• INFORMATION SHOWN:
□ □ □ □

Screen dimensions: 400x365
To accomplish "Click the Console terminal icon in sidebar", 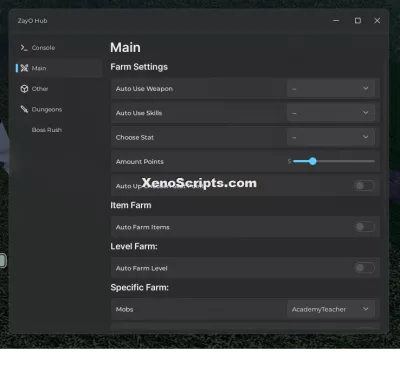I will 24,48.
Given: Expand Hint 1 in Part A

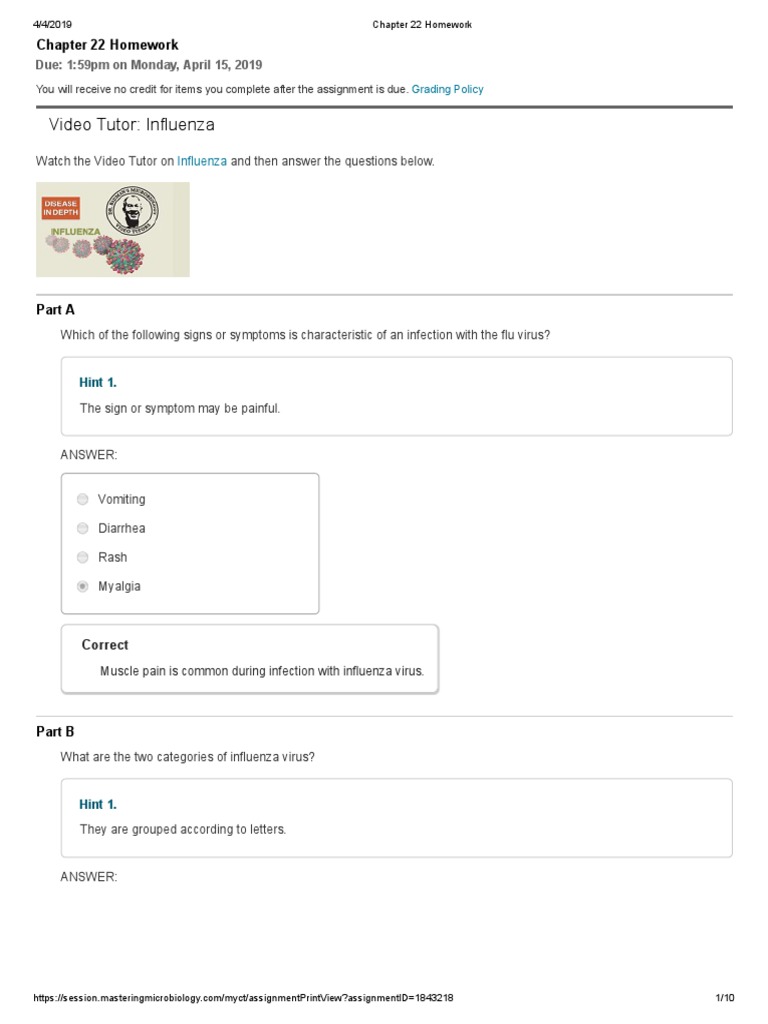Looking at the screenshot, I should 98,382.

□ □ □ □

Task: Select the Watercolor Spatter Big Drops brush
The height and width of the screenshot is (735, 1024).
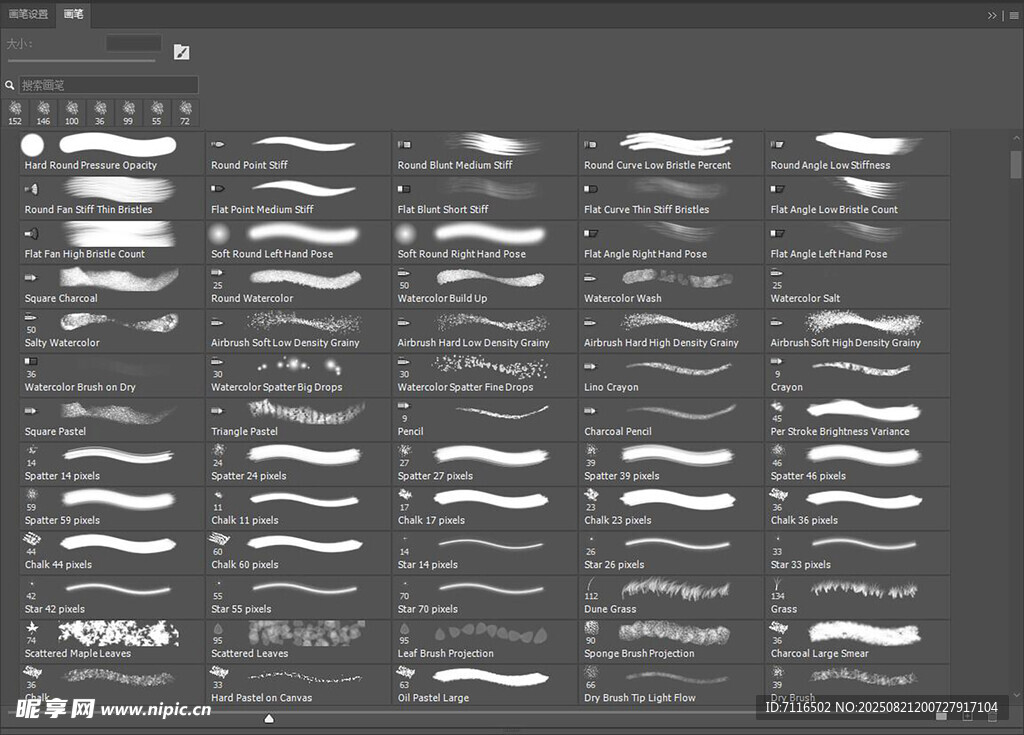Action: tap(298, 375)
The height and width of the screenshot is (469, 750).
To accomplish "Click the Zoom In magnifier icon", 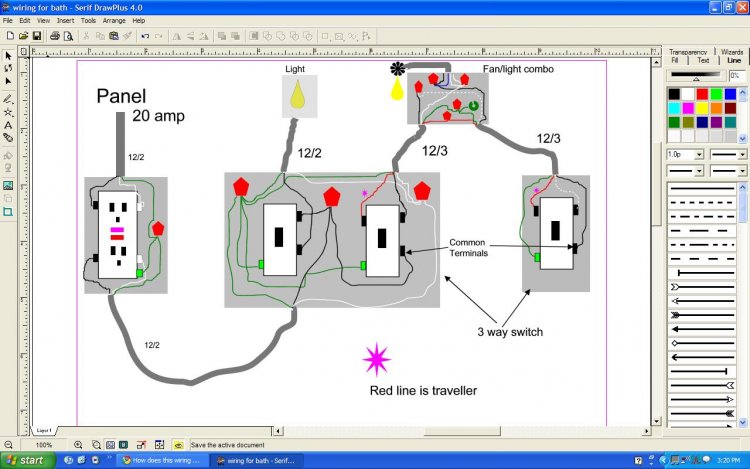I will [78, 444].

□ □ □ □

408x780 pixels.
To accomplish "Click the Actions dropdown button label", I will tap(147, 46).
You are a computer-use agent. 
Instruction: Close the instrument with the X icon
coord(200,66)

□ □ □ □

• WRITTEN EXERCISE: Reproduce word for word the lines from the one with "You are a computer-use agent." up to and including the one with "coord(200,66)".

• OUTPUT:
You are a computer-use agent. 
Instruction: Close the instrument with the X icon
coord(200,66)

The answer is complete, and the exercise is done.